How the ScanAble compliance score is calculated
Every Audit Report shows a single 0–100 compliance score. This page documents exactly how that number is produced — the formula, the inputs, the severity weights, and what the score does and does not represent. We publish it so buyers, auditors, and your developers can verify the math instead of taking it on faith.
The formula
The score is the share of weighted points your site earns from passing checks vs. weighted violations:
score = round( passes / (passes + Σ(violation_nodes × severity_weight)) × 100 )
- passes — the number of axe-core rule passes detected on the page. Each pass counts as 1 point.
- violation_nodes — the number of HTML elements that fail a given rule. Five buttons missing labels = 5 nodes for that one rule, not 1.
- severity_weight — a multiplier based on the impact axe-core assigns to the rule (see table below).
- The result is clamped to
[0, 100]and rounded to the nearest integer. - If the page produces zero passes and zero violations (e.g. the page didn’t render correctly), the score is
100by convention — but the report itself will flag the page as failed so a 100 isn’t mistaken for a clean audit.
Not every violation is equal
A missing form label blocks a screen-reader user from completing checkout.
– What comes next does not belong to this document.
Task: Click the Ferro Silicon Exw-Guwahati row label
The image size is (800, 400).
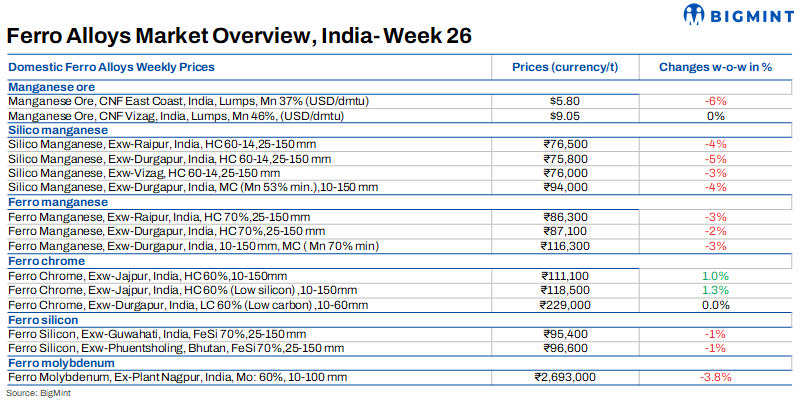Action: click(x=156, y=333)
A decorative <hr> with a redundant ARIA role does not. The score reflects that. Severities come from axe-core’s own impact classification — we do not reweight rules ourselves.
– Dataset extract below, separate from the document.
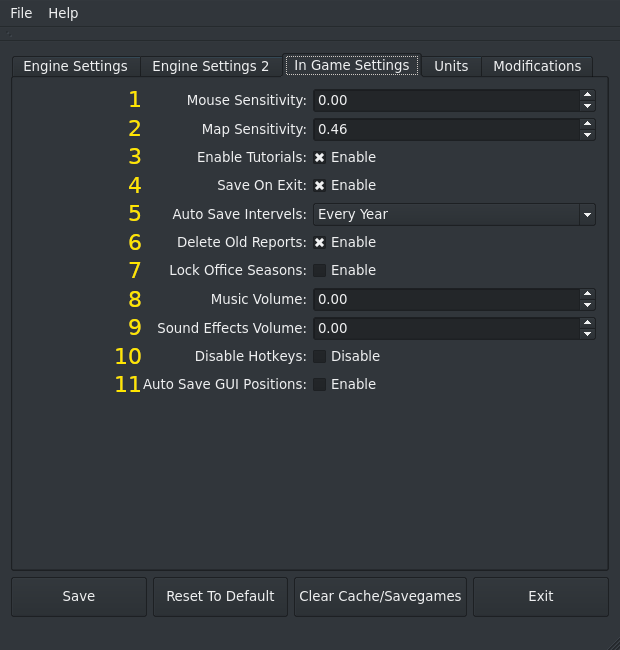
Task: Click Mouse Sensitivity increment arrow
Action: pos(587,95)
| Severity | Weight | Example rules |
|---|---|---|
| Critical | 10× | Buttons with no accessible name, images with no alt, duplicate IDs on form fields |
| Serious | 5× | Insufficient color contrast, links without discernible text, missing landmark structure |
| Moderate | 2× | Page lacks main landmark, heading levels skipped, lang attribute missing on <html> |
| Minor | 1× | Best-practice violations: redundant ARIA roles, suspicious tab order hints |
A site with one critical violation on ten elements will score lower than a site with one minor violation on a hundred elements — even though the second has more total findings.
Worked example
A page passes 40 axe-core rules and has these violations:
| Rule | Severity | Nodes | Weighted |
|---|---|---|---|
| button-name | Critical | 2 | 2 × 10 = 20 |
| color-contrast | Serious | 3 | 3 × 5 = 15 |
| heading-order | Moderate | 1 | 1 × 2 = 2 |
| Total weighted violations | 37 | ||
score = round( 40 / (40 + 37) × 100 )
= round( 40 / 77 × 100 )
= round( 51.95 )
= 52Aggregating across many pages
For the $149 Site Audit, each page is scored independently using the formula above. The aggregate score on the cover of the PDF is the unweighted average of the per-page scores for pages that scanned successfully:
aggregate_score = round( sum(page_scores_ok) / count(pages_ok) )
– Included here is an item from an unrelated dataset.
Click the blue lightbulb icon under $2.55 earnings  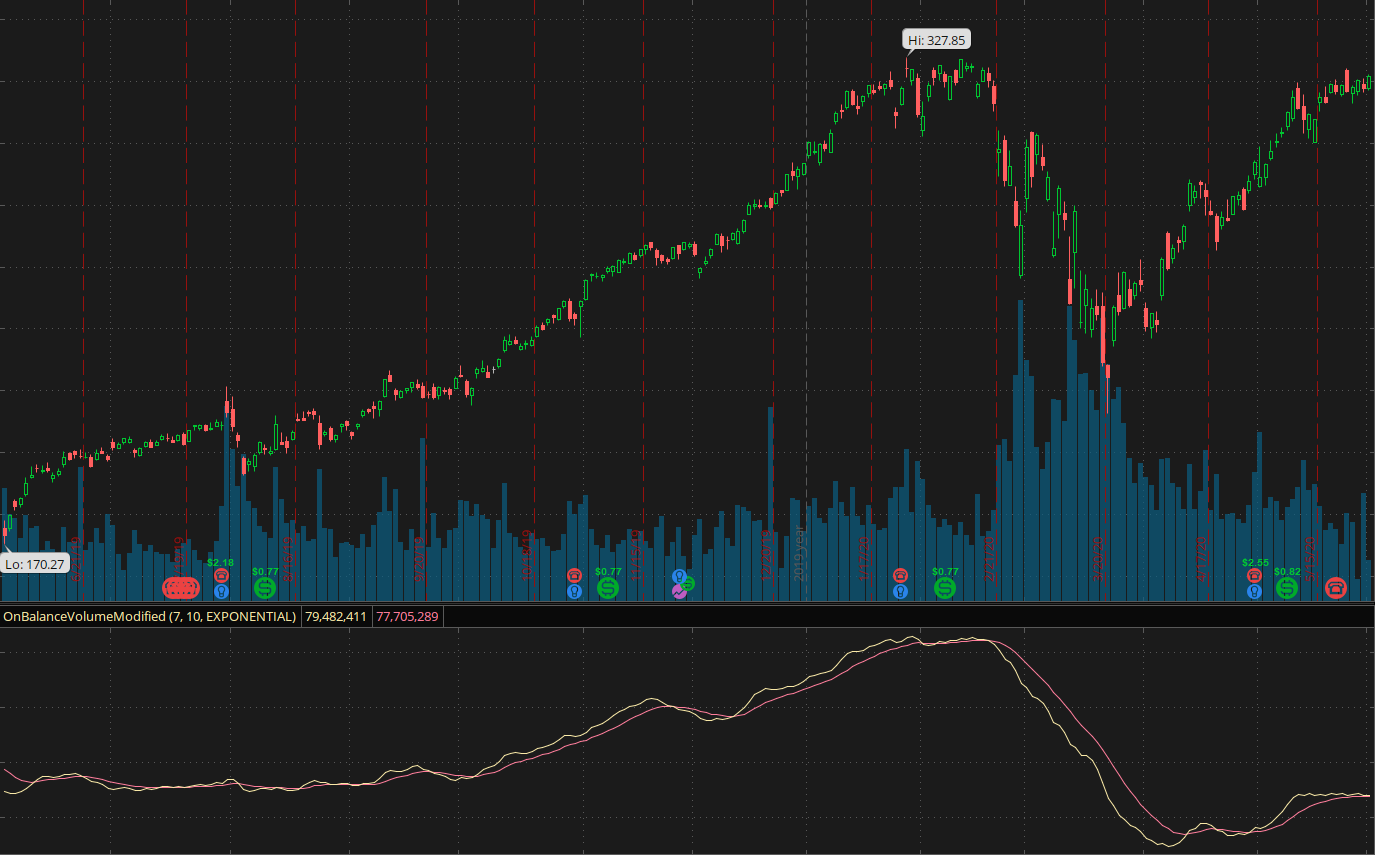pyautogui.click(x=1254, y=591)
Pages that fail to load or are blocked are excluded from the average so they don’t artificially drag the score down. They’re still surfaced separately on the per-page table in the PDF, marked as failed.
What the score is — and what it isn’t
It is a reproducible, automated measure of how your page performs against the WCAG 2.0/2.1/2.2 Level AA rules that axe-core can evaluate programmatically. Two scans of the same page on the same day against the same code will produce the same score.
It is not a certification of WCAG compliance. Per Deque’s own published research, automated tools (including ours, Lighthouse, Pa11y, and WAVE) catch roughly 30–40% of WCAG issues. The rest — keyboard flow, screen-reader UX, alt-text quality, focus management on dynamic content, cognitive load — require manual review by a human. A 100 in ScanAble does not mean your site is fully accessible; it means the automated rules passed.
It is not a legal opinion. ScanAble produces audit evidence and remediation guidance. Use it alongside manual testing and, where stakes are high, a certified accessibility professional.
The PDF you receive includes a full “What This Audit Does Not Cover” section listing the manual-review categories so you can plan around the gap.
Source of truth
The scoring code lives in lib/scanner.ts in our codebase. Every report is signed with an Ed25519 key and verifiable at /verify/<report-id> using the report ID printed on the cover — the signature covers the URL, scan timestamp, score, and violation set, so any tampering invalidates it.
If we change the formula or the severity weights, this page is updated, and reports generated under the old formula remain verifiable under the algorithm version stamped on the signature.